The broadcaster has admitted that, if it had undertaken the exercise with criminal intent it would have broken the law.

But, it claims, since the intention was to show how easy it was to create a swarm, its actions were on the right side of the legal fence.

Despite this claim, the BBC may have unwittingly broken the Computer Misuse Act, since its appears to have infected users computers - albeit with the best of intentions - and technically qualified for a two year prison sentence for the researchers involved.

Sources suggest, however, that a prosecution is unlikely in this case.

Interestingly, Click's research team says it worked with IT security vendor Prevx, allowing the bot swarm to launch a distributed denial of service attack on the vendor's backup web site.

According to Prevx, it took just 60 PCs pinging the backup site to effectively bring it to a standstill.

Ollie-Pekka Niemi on the BBC wearing a White Hat
interview by Rob Stringer

Ollie-Pekka Niemi is team leader of network security solution provider Stonesoft's virus research team, and used to belong to the global ‘Licence to Hack’ group, hired by organisations to search for vulnerabilities. Although he praises the value of ‘White Hat’ hacking, he believes that the BBC “broke the law”.

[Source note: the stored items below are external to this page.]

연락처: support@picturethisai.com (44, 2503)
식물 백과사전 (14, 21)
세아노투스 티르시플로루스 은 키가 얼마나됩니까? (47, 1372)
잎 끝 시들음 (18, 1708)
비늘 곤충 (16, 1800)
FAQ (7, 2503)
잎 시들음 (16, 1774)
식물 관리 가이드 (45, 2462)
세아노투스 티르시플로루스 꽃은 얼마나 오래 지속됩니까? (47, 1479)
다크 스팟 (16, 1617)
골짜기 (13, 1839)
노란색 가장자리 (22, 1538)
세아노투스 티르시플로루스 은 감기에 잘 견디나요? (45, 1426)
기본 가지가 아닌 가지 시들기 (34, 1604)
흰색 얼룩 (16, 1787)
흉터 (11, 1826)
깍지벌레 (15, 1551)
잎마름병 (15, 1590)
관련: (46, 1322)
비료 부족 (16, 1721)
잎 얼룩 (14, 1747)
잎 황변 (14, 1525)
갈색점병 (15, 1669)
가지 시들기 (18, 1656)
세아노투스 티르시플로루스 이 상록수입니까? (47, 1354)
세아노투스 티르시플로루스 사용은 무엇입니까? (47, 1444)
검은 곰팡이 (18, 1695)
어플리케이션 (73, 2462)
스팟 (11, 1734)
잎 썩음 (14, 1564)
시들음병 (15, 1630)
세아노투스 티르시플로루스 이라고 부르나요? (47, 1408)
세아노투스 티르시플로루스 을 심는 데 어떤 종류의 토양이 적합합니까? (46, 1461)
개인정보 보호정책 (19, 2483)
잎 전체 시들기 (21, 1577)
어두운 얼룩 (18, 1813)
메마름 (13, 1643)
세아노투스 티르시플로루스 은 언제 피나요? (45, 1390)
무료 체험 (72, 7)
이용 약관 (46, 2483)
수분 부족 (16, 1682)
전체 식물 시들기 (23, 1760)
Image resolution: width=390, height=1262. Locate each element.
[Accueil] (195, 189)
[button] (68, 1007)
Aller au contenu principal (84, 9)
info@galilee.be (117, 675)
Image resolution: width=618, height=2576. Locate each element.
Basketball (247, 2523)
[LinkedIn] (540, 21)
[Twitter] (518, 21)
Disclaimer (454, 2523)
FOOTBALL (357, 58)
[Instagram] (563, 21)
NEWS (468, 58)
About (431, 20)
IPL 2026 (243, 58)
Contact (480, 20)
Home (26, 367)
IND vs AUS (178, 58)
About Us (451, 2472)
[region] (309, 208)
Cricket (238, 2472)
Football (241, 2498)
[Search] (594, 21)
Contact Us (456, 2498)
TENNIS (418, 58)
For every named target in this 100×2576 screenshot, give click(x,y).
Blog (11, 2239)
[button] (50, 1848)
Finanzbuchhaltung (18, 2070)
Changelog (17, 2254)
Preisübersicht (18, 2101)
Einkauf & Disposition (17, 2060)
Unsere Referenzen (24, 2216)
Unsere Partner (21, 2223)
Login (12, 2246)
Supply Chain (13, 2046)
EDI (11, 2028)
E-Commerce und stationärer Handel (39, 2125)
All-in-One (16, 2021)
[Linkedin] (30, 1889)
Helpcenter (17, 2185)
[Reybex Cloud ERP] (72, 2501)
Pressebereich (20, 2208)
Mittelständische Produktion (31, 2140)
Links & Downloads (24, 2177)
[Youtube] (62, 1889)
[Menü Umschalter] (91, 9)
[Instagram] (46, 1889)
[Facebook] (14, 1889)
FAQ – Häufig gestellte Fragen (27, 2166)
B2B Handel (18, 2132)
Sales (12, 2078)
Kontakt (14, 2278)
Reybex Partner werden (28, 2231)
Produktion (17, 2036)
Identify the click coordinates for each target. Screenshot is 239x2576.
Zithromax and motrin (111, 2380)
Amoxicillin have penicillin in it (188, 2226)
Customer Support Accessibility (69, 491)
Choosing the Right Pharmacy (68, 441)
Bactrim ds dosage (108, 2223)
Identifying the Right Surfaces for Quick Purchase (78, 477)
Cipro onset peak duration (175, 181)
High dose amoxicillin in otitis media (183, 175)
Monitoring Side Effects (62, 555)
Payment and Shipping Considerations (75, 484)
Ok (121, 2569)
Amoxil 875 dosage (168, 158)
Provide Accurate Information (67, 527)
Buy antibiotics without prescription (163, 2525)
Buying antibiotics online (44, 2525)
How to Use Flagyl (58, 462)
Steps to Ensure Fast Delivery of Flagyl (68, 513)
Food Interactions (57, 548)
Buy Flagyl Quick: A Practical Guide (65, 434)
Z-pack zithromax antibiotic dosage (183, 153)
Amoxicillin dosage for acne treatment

Niemi says it is not explicit if the BBC paid money for the botnet they received through underground chatrooms, but “I don’t think the criminals would give a botnet away for free”.

Also, although the BBC had permission to launch a DdoS attack on Prevx, “what they didn’t have was permission from the 22 000 computer users”.

Niemi points out that it is not clear which countries the hijacked computers were in and states that if the BBC haven’t broken the UK law, they may have broken the law in another country.

“In Finland, the unauthorised use of a computer is a crime,” he notes. “I wouldn’t be surprised if [the BBC] face prosecution.”